**Data listing**

···

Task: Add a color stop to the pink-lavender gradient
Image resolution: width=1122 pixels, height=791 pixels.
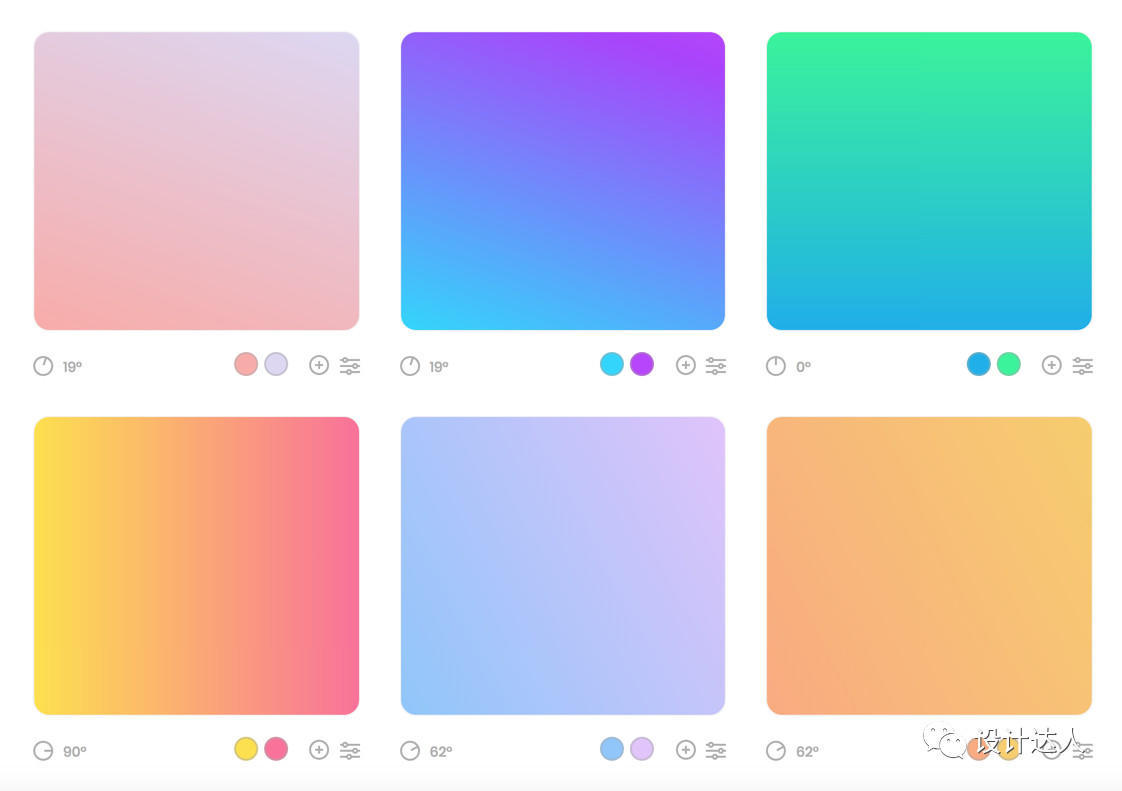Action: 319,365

···

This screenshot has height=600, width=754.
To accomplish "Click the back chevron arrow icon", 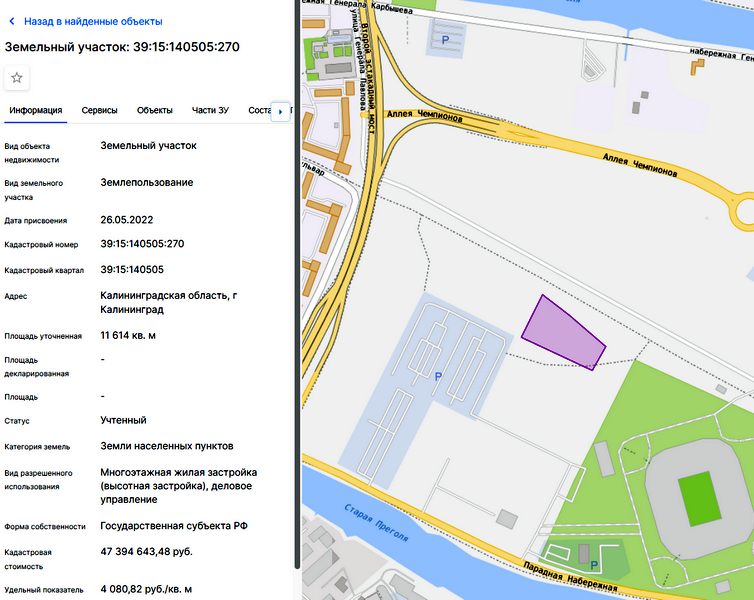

···

**Instructions for the task**
Go back to the listing above and reproduce, exactly, the stretch from the line bearing "This screenshot has height=600, width=754." through the line bearing "the back chevron", without its pictures.

**Written solution**
This screenshot has height=600, width=754.
To accomplish "Click the back chevron arrow icon", 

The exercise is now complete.